Dağları, çölleri, denizi çok severim. Uçurumları izlemeyi çok severim. Bulutların birbiri içine girdiği gökgürültülü havaları çok severim.
Dağcılık yaptığım yıllarda dünyanın en yalnızlarıyla; zirvelerle tanıştım. Sevmenin, özen ve dikkat istediğini, kavuşmayı ve vedalaşmayı onlardan öğrendim.
2008’de bir süre çölde Bedevi dostlarımın yanında bir kıl çadırda yaşadım. Yılanların, buralarda gördüğümüz karıncalar gibi yanımızdan, ayaklarımızın dibinden geçip gidişini orada deneyimledim ve hiçbir canlıya karşı ezberlenmiş bir korku geliştirmemeyi çölden öğrendim. Ayın çölde nasıl da büyüdüğünü gördüm ve oracıkta aya âşık oldum. O günden bu yana ayı gökyüzünde aramadığım tek gecem olmadı. Günün en buhranlı saatinde naneli çay ile serinlemeyi, şahlanan kumlardan korunmak için kıl çadırın içine sığınıp güven duymayı çok sevdim…
Denizlerde henüz tek başıma bir serüvenim yok. Geceleri denizin orta yerinde tek başıma saatlerce durmayı, denizi izlemeyi istiyorum ama bunun için ne ehliyetim ne de deniz aracım var. İlle de birileri beni denizde bir yerlere götürecek. İşte bu da istediğim yalnızlık ve denizim değil. Büyük bir vapurla uzun bir deniz yolculuğu olursa mürettebata rağmen istediğim ıssızlığı kendi içimde sağlayabilirim.

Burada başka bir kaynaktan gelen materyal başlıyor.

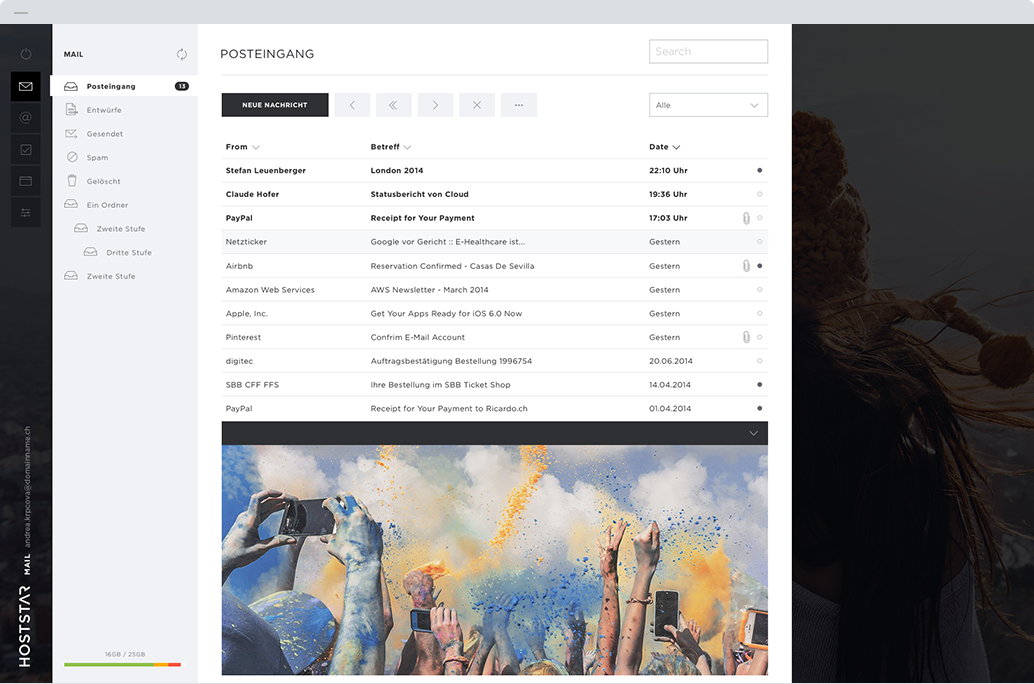The image size is (1034, 684).
Task: Switch to the Gesendet folder
Action: click(110, 133)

Bunu çok istiyorum.
İstanbul’u çok seviyorum. Nereye gidersem gideyim yine buraya döneceğimi biliyorum. Deniz kenarlarında oturup İstanbul martıları ile dertleşmeye hep devam edeceğim. Bir gün bir öykümü yalnızca onlara yazacağım… Adını “balık” mı koysam?.. Belki de “İstanbul Vapurundan Esti Bir Simit” mi desem?.. Ben bile okuyamadan kapsalar öykümü elimden…
Kimleri okumaktan çok keyif alırsın veya bir okul gibi gördüğün edebiyatçılar var mı?

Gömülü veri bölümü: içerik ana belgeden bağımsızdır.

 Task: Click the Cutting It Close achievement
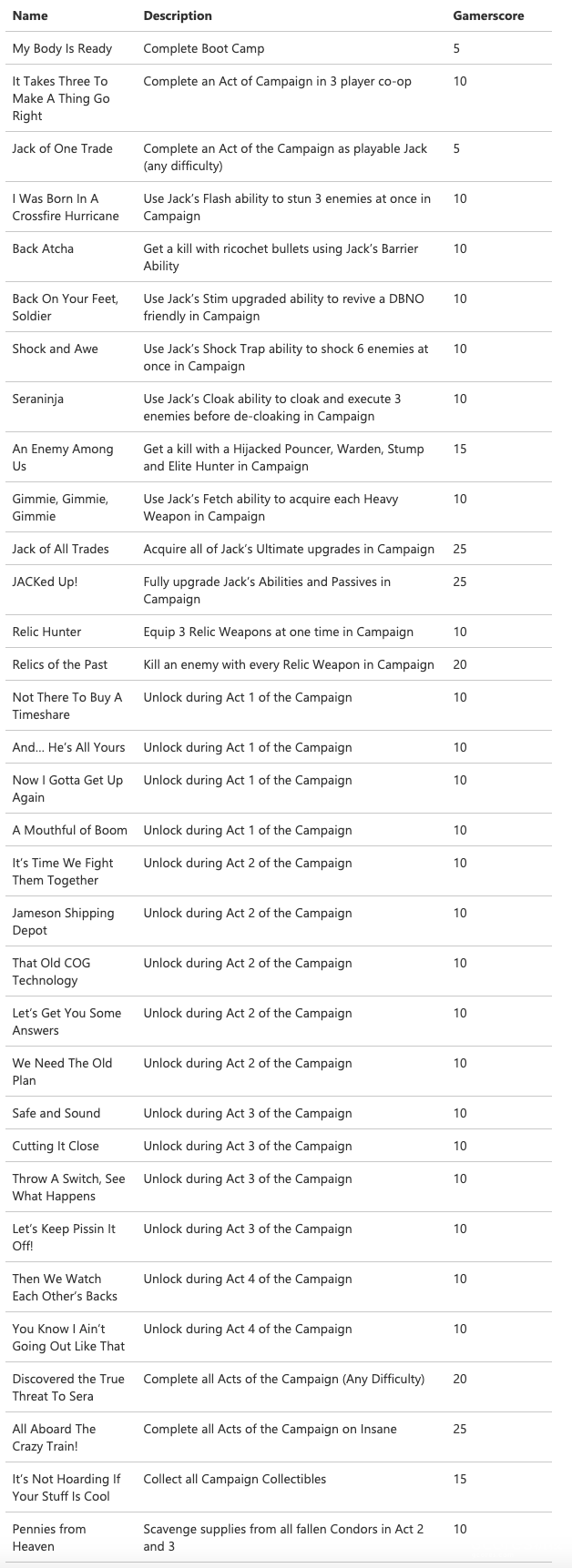point(56,1146)
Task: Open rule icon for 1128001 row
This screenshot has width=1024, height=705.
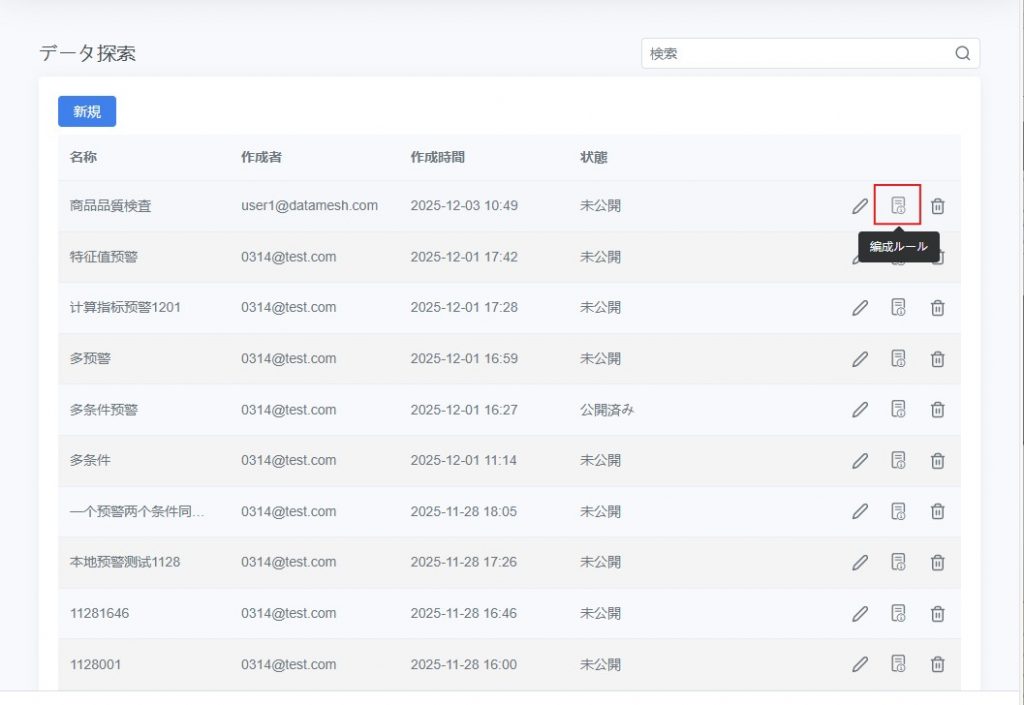Action: tap(898, 663)
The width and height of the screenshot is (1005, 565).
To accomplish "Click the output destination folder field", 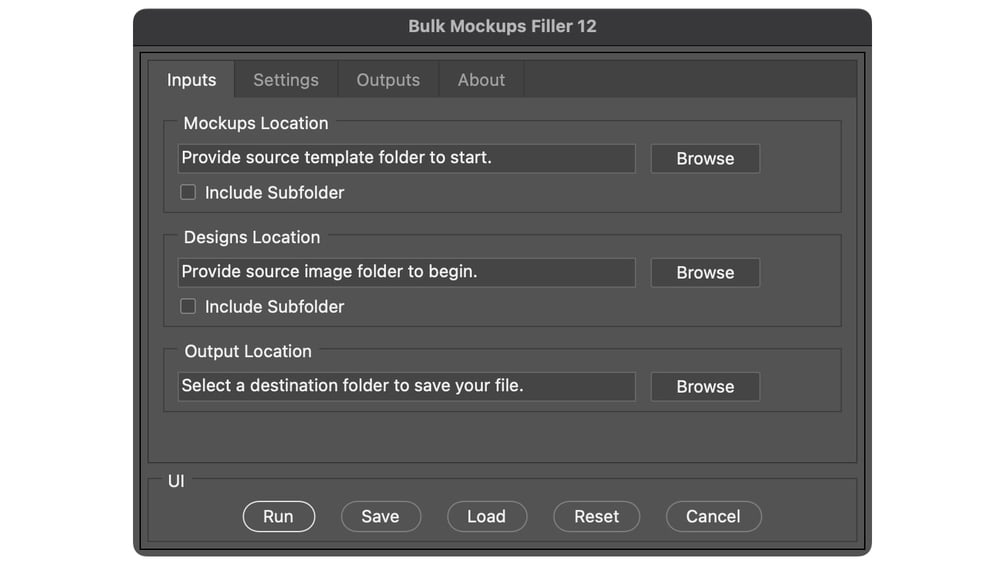I will tap(406, 386).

Sait Faik Abasıyanık. Öyle hayranım ki.
Turgut Uyar. Göğe bakmayı belki de daima o hatırlatıyordur bana.
Sabahattin Ali’nin Kuyucaklı Yusuf’u ile Muazzez’e sarılmak…
Yaşar Kemal’in İnce Memed’i ile insan ilişkilerini, başkaldırıyı anlamak…

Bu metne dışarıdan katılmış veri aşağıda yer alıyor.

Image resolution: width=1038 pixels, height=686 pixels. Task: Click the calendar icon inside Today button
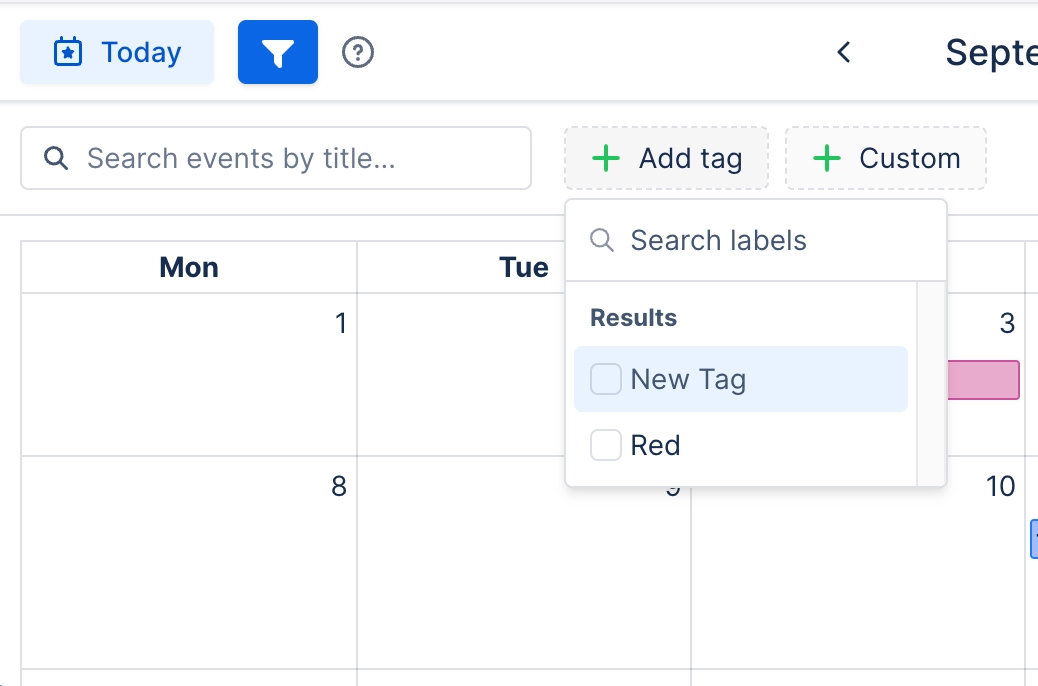pos(67,52)
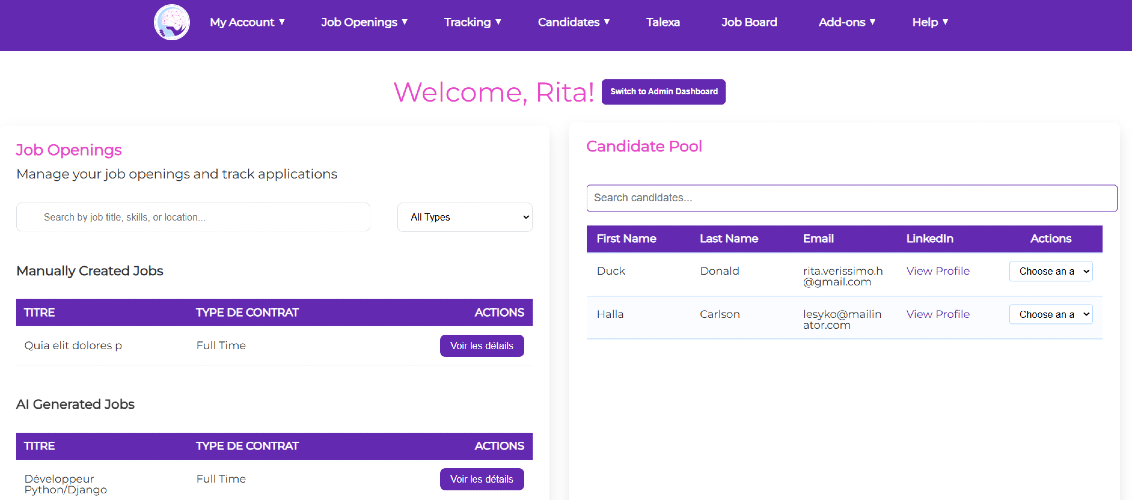This screenshot has height=500, width=1132.
Task: Expand the Job Openings navigation dropdown
Action: click(365, 22)
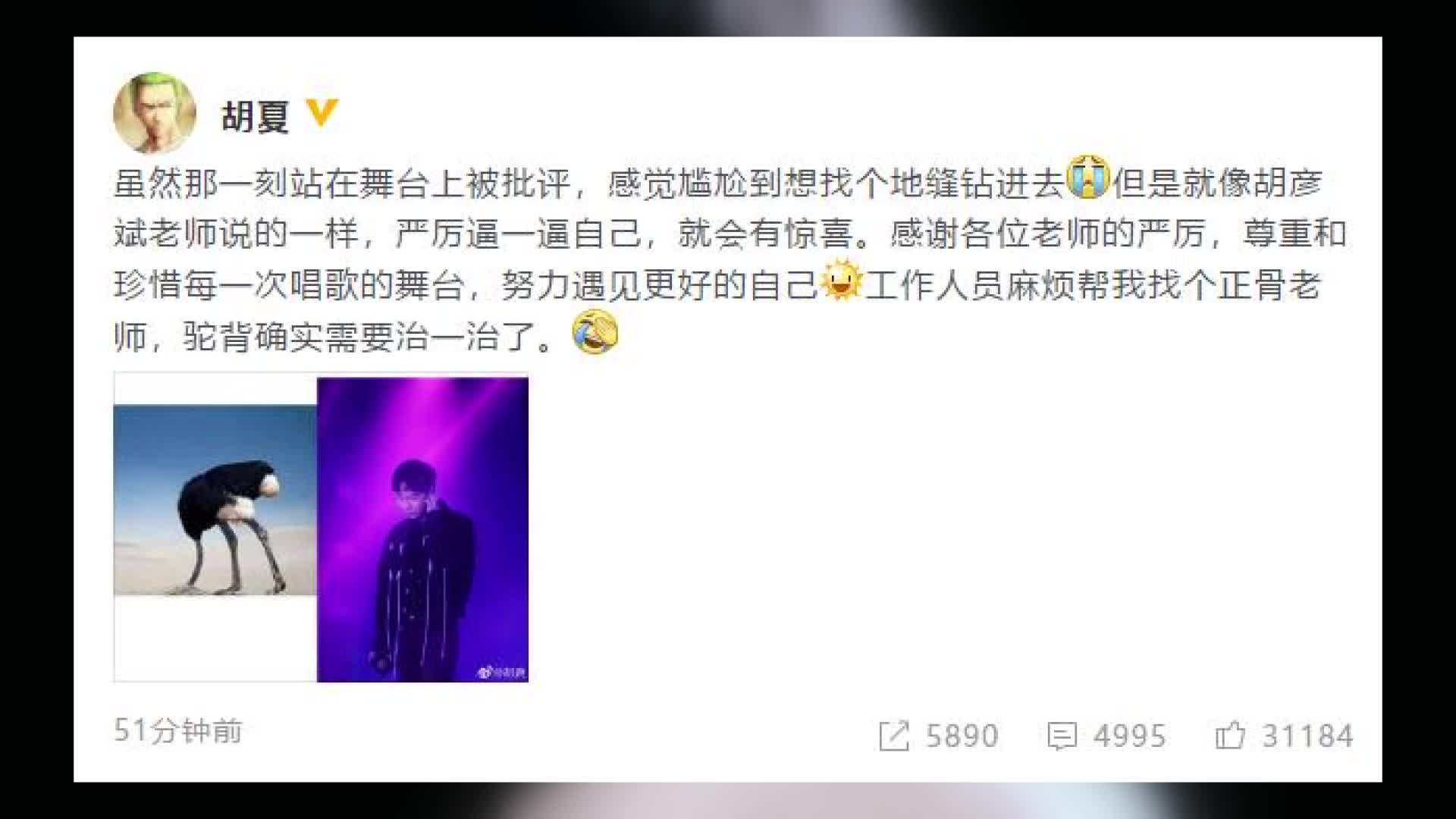The image size is (1456, 819).
Task: Click the repost count 5890
Action: tap(962, 736)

Oğuz Atay “Tutunamayanlar”ında der ki, “Ben iç dünyama dönüyorum. Orada hayal kırıklığına yer yok.”
Khaled Hosseini’ yi Ve Dağlar Yankılandı ile tanıdım. Çölleri çok sevdiğimi söylemiştim ya, oraları çok özlüyorum. Çöl filmlerini, içinde çöl geçen öyküleri, romanları seviyorum. Bu romanda gece vakti çölde el arabasını çekerek giden bir baba belirir. El arabasında annesiz iki çocuk vardır. Köyden Kâbil’e doğru giderler. İhanet, sadakat, fedakarlık, sevgi… yol boyunca kâh birbirlerinin içine girer kâh birbirlerinden uzaklaşır…
Yeni bir kitap var mı ufukta? Bizimle yeni yazı çalışmalarını paylaşır mısın?
Evet, yeni kitabımın sözleşmesini yayımcım ile henüz imzaladık. Bu yaz raflarda göreceğiz. Bu defa aşkı yazdım. İlk kitabımda erkeklerin ve kadınların zorla dayatılan rollerinin nasıl da birbirine bir bıçak gibi saplandığını yazmış, kendi ruhumu ve kitabımı okuyanların ruhunu kanatmıştım. Şimdi hep beraber aşkta, sevgide buluşalım, istiyorum. Aşk güzel şey, acıtan ve mutlu eden, çelişkiler barındıran… güzel şey.
Kıyıda Dergi’de düzenli olarak öykü yazıyorum. Dergi 2 ayda bir yayımlanıyor. Çok güzel genç bir kadın dostum büyük emek ve çaba ile bu dergiyi var etti ve yine ekibi ile emek vererek yoluna devam ediyor. Kıyıda Dergi ailesi içinde olmaktan çok mutluyum.